In weekly rehearsals for the non-professional choir this writer sings with, the conductor will often, during our warm up, introduce and work on ways to achieve a wider variety of vocal color. Sometimes the exercise will be a simple as singing "Happy Birthday" several times, breathy like Marilyn Monroe, like a robust opera chorus with tons of vibrato, belted like Broadway or sung in pure tone (in a higher key) like a lunar ballad.

The conductor will sometimes ask us to engage our 'twanger', that is find an edge to the vocal tone that allows the sound and the lyric to cut through. It's not a country sound, much (the conductor is British) but one can hear it in Loretta Lynn, or Linda Ronstadt's lower range. It's not quite a belt, either. You can also hear it in some Eastern European folk music, especially when sung by women.

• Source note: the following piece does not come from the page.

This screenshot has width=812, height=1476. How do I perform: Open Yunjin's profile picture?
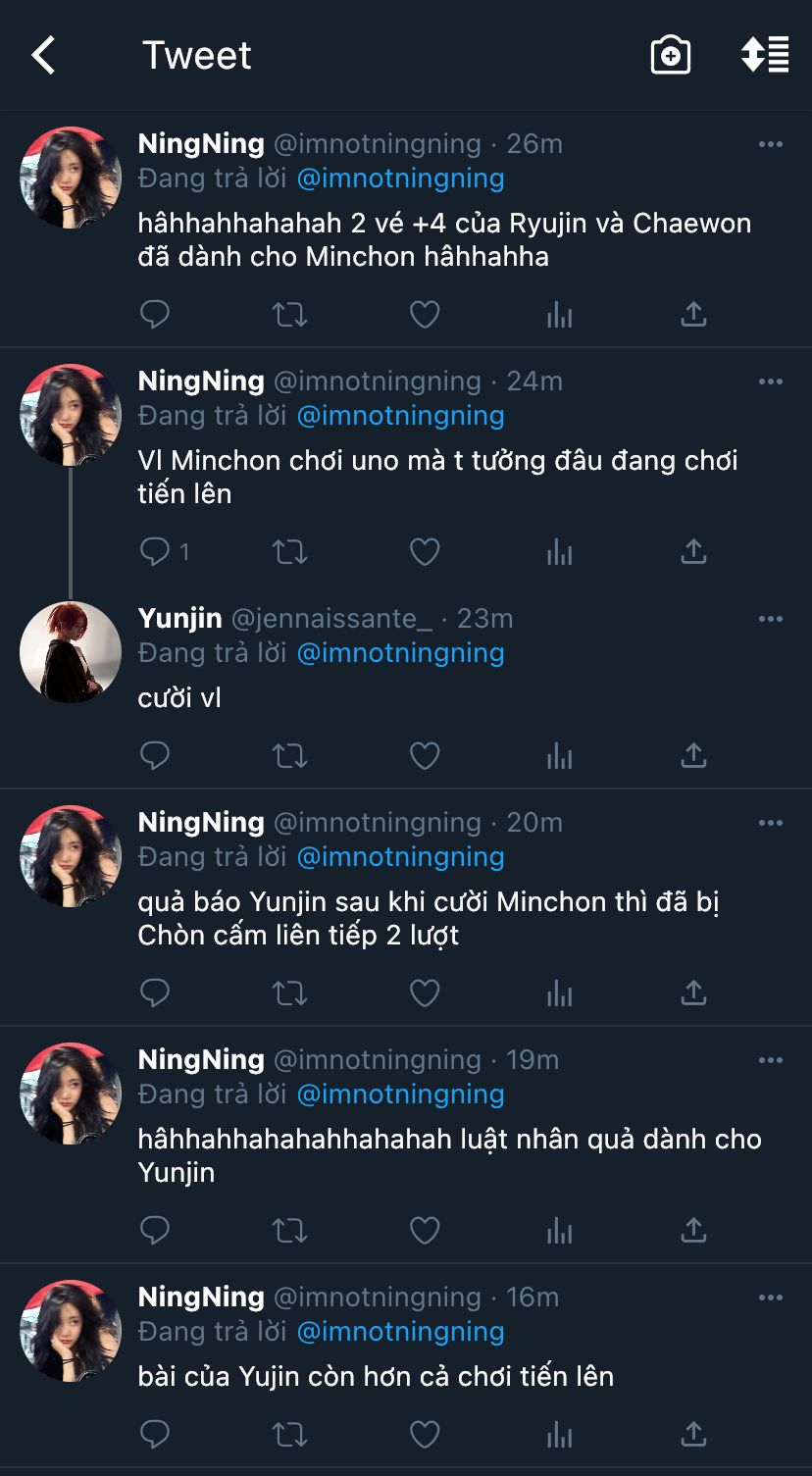click(x=71, y=652)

I thought of that from the earliest moments of Hannah Reimann's concert of Joni Mitchell's music, performed at the Irondale Center in Brooklyn last Friday. Opening the show with "Court and Spark", the title song from Joni's sixth studio album, Reimann sang the song entirely in that chest voice while sitting at the piano. It was striking because Joni herself almost never used that edge in her first 20 years of recording. It was effective, Reimann communicating the lyrics beautifully. The performance was also musically satisfying. Reimann's training as a classical pianist allowed her to be deeply confident and nuanced in executing Mitchell's complicated piano arrangement, while guitarist Michele Temple drew a variety of guitar effects including bended slide-guitar moments that reminded one that that the song was originally released right at the peak of the Southern California country-rock movement.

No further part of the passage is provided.